If an entry below contains an image, drop the image and retype the rest exactly.

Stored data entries
________________
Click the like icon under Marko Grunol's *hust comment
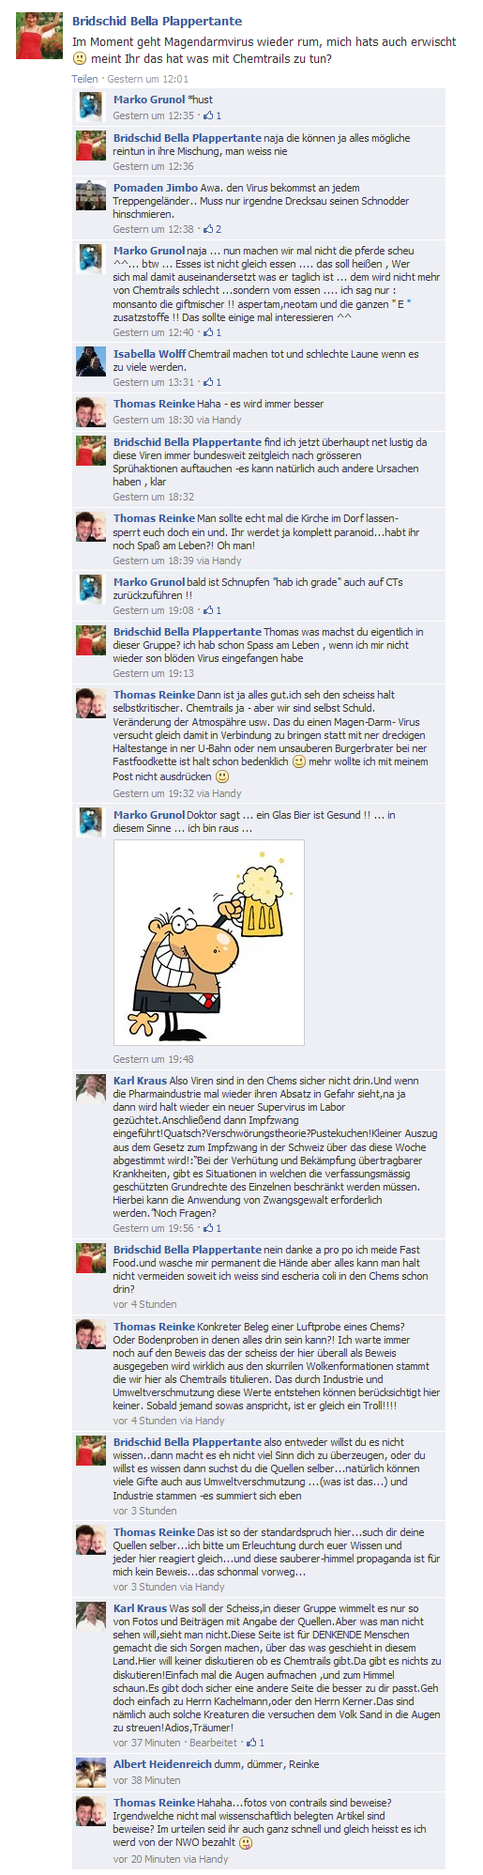483x1875 pixels. tap(208, 115)
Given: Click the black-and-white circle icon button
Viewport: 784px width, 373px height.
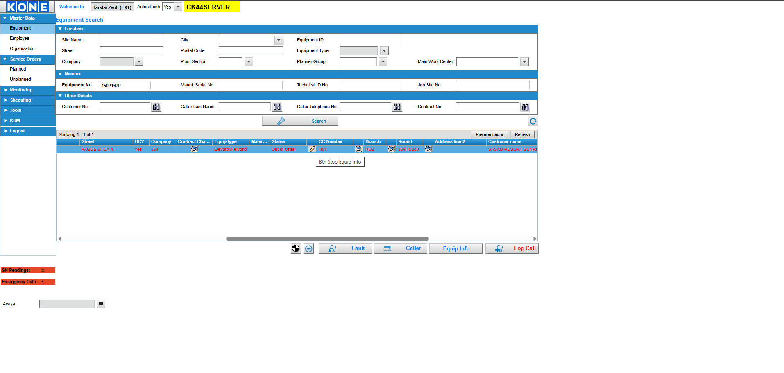Looking at the screenshot, I should pos(296,249).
________________
● Exercise output
Click the like icon under Marko Grunol's *hust comment
483x1875 pixels. tap(208, 115)
Given: Click the black-and-white circle icon button
Viewport: 784px width, 373px height.
Looking at the screenshot, I should pos(296,249).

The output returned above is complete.